→ Task prompt: Show each line of the data below in which "screenshot" occurs.
────────────────
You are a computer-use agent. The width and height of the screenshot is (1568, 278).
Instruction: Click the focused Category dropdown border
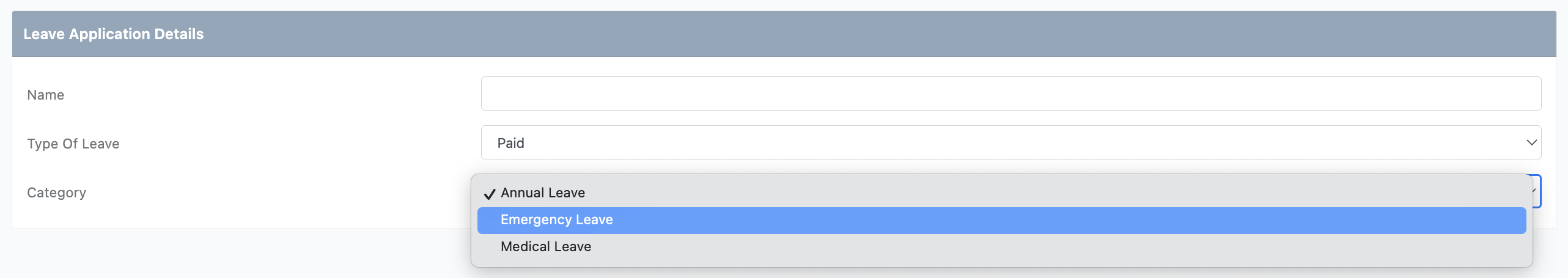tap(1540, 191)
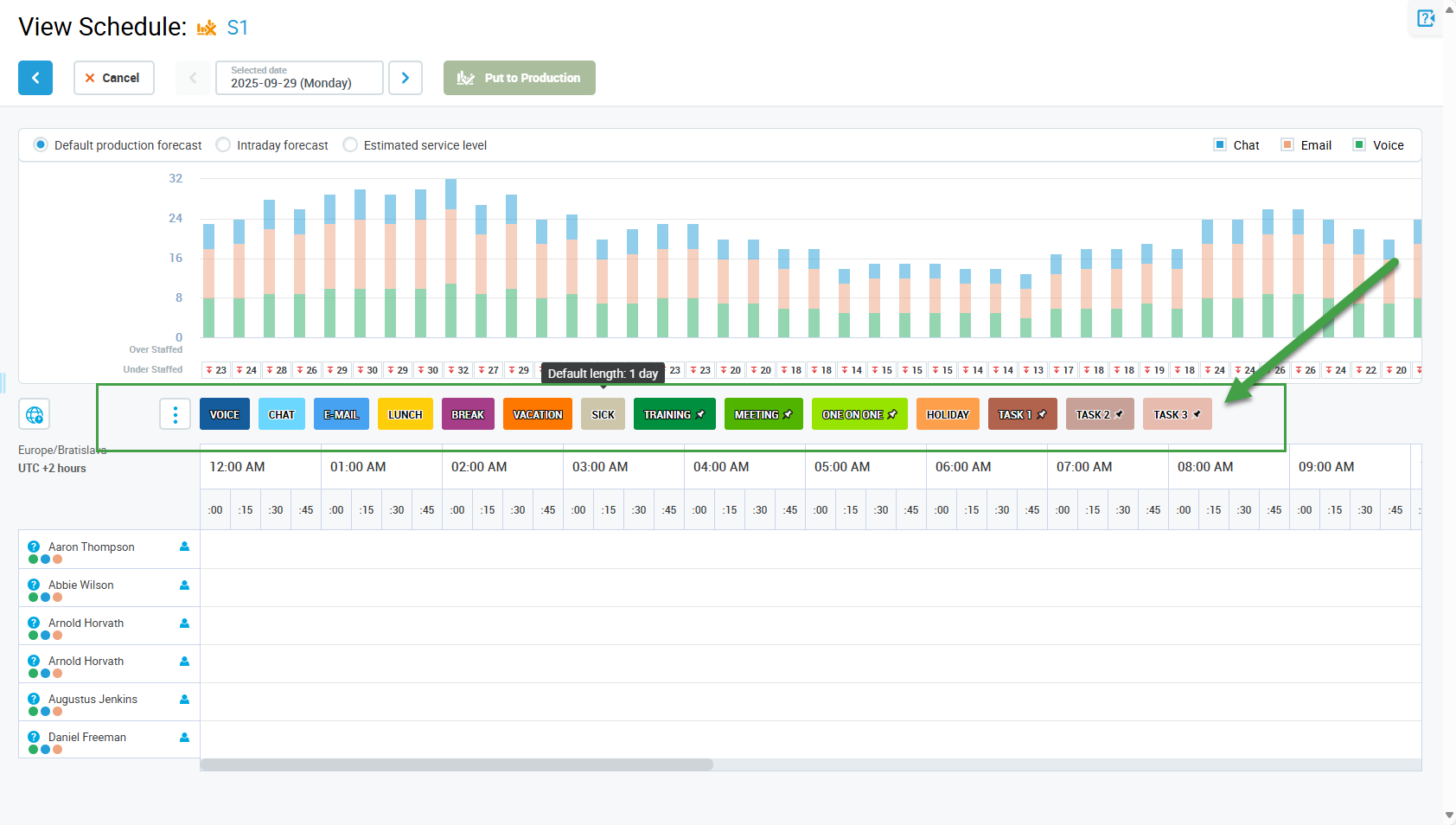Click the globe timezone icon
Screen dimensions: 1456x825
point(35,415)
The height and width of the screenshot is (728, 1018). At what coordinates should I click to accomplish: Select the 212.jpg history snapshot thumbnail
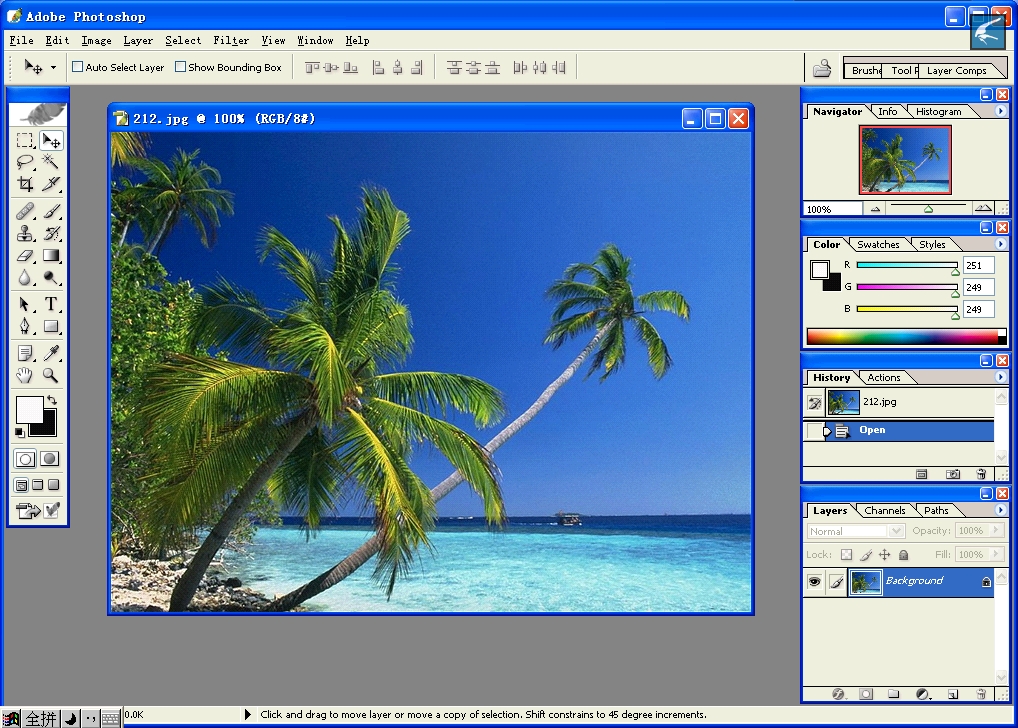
────────────────
→ Task result:
You are a computer-use agent. The width and height of the screenshot is (1568, 278).
The height and width of the screenshot is (728, 1018). At what coordinates should I click to accomplish: Select the 212.jpg history snapshot thumbnail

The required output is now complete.